Come garantire dunque la sicurezza di approvvigionamento anche dal 2050 in poi? L’AES chiede l’attuazione di una serie di misure, non soltanto tecniche, ma anche sociali e politiche. Si tratta in particolare della conclusione di un accordo sull’energia elettrica con l’Unione europea, di un potenziamento accelerato della rete volto a collegare nuove capacità di produzione, e dello sviluppo di stoccaggi stagionali e di progetti alternativi di energia idroelettrica.

Il deficit di approvvigionamento nel 2050 potrebbe essere colmato riducendo il consumo di energia elettrica nelle ore di punta, aumentando le energie rinnovabili, prolungando il funzionamento delle centrali nucleari esistenti, aumentando la flessibilità, ad esempio con sistemi di accumulo, incrementando la produzione di energia elettrica, ad esempio dalle centrali a gas, e potenziando le reti, conclude l’associazione dei produttori di energia.

Nel 2025, l’Associazione svizzera delle aziende elettriche (AES) ha presentato nello studio “Energiezukunft 2050” l’obiettivo di approvvigionamento elettrico per il 2050. Tale studio si basa sulla strategia energetica e climatica approvata dalla popolazione e sulla legge sull’elettricità. L’Indice di approvvigionamento elettrico svizzero di AES misura il grado di raggiungimento di questo obiettivo, concentrandosi sul semestre invernale per gli anni fino al 2050.

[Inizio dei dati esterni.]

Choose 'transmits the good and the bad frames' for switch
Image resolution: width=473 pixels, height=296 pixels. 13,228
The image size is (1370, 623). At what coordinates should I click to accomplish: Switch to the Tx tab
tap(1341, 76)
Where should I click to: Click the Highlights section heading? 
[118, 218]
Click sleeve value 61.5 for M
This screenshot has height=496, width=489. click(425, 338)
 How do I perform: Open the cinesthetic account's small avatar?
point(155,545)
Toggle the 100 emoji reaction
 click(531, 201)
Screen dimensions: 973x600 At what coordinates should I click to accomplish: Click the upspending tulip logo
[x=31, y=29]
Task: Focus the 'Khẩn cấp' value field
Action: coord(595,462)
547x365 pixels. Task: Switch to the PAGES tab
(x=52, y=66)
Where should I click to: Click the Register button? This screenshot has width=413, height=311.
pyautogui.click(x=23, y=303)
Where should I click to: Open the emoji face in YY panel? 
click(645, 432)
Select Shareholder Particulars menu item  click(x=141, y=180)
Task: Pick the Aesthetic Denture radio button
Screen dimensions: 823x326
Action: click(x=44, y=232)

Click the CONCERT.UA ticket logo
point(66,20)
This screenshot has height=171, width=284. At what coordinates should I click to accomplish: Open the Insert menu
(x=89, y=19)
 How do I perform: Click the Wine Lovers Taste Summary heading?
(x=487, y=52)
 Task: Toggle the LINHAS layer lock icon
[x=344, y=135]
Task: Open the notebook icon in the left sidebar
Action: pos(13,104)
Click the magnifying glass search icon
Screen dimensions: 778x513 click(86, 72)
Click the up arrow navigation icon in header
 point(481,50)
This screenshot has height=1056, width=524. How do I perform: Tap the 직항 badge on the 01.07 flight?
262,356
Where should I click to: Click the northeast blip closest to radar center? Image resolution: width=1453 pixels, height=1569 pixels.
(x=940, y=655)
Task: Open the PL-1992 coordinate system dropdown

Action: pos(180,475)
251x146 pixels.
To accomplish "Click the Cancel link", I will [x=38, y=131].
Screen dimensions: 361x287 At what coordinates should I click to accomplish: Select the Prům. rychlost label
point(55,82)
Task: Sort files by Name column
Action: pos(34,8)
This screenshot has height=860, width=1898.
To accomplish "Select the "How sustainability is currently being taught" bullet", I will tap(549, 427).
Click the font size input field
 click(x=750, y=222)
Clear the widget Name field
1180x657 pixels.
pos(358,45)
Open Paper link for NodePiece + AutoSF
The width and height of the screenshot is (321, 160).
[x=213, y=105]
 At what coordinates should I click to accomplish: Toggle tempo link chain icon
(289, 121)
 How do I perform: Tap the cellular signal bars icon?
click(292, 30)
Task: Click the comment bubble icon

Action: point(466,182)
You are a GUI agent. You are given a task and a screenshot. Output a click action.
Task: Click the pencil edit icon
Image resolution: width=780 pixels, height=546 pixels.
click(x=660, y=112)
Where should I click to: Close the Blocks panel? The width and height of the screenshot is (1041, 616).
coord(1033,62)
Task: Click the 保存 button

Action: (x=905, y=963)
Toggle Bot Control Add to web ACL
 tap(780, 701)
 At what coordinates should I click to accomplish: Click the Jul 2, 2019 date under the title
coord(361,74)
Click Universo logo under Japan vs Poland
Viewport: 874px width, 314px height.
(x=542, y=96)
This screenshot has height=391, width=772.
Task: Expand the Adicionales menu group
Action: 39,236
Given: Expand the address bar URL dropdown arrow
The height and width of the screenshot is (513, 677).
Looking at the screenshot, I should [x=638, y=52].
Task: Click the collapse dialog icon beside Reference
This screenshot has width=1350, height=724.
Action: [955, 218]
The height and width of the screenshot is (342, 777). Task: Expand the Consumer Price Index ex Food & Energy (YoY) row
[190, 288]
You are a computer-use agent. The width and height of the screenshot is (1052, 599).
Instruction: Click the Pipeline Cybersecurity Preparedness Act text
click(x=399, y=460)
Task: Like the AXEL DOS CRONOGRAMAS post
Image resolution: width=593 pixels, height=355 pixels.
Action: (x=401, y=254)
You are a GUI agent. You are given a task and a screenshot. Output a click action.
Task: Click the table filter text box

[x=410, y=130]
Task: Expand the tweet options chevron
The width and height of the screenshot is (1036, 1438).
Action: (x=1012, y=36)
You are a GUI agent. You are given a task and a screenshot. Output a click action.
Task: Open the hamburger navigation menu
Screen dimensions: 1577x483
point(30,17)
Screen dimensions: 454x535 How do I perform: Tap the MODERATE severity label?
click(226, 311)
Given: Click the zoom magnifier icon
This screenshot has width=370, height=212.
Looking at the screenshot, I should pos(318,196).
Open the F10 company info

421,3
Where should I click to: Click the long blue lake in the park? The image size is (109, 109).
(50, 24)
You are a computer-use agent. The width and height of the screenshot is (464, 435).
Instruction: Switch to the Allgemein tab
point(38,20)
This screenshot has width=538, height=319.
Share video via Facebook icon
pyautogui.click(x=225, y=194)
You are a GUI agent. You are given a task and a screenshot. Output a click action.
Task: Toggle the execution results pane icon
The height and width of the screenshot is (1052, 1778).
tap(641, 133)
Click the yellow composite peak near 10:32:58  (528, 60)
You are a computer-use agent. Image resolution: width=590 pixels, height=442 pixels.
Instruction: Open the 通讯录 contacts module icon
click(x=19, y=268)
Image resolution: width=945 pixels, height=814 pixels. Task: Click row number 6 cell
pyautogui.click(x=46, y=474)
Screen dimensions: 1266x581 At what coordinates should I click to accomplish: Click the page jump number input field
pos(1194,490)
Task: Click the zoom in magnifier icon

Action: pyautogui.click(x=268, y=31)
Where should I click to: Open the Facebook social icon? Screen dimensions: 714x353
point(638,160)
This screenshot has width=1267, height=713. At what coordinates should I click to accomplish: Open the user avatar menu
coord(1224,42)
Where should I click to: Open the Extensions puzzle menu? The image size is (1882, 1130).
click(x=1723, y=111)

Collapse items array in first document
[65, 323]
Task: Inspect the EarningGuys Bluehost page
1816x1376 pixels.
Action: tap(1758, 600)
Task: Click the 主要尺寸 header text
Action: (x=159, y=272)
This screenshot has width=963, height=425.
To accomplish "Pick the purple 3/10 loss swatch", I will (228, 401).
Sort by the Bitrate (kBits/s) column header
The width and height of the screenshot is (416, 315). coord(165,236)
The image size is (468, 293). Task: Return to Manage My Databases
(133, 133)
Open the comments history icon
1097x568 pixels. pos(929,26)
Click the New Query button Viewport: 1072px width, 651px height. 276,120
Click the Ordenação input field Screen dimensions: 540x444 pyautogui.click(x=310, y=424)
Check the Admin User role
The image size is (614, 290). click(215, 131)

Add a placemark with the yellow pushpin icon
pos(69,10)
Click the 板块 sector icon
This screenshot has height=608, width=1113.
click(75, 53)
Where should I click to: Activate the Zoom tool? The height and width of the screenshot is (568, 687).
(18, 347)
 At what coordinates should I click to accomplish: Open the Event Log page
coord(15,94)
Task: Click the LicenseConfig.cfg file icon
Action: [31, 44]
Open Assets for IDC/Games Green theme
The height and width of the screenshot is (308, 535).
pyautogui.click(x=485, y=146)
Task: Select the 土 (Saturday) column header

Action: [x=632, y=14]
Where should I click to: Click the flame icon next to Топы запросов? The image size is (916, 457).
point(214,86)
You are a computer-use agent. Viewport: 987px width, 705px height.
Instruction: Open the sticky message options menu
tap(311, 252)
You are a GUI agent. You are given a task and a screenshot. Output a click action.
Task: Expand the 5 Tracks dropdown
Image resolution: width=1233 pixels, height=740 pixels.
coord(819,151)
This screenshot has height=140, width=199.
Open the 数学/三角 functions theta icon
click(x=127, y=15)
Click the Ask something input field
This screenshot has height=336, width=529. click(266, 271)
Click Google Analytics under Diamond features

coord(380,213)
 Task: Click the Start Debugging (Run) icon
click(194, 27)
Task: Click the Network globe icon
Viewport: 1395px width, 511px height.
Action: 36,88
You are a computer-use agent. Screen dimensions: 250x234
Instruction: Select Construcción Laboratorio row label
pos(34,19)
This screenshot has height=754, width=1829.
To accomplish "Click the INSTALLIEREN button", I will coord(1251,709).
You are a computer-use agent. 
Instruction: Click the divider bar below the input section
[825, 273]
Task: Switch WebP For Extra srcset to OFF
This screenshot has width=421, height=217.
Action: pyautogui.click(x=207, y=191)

Nel calcolo dell’indice, l’AES tiene conto degli sviluppi attuali, come l’espansione dei tetti fotovoltaici, i grandi progetti pianificati, l’espansione della rete e la mobilità elettrica. Sono inclusi tutti i grandi progetti attualmente pianificati che dovrebbero essere realizzati entro il 2050, ma non è ancora certo che saranno effettivamente realizzati.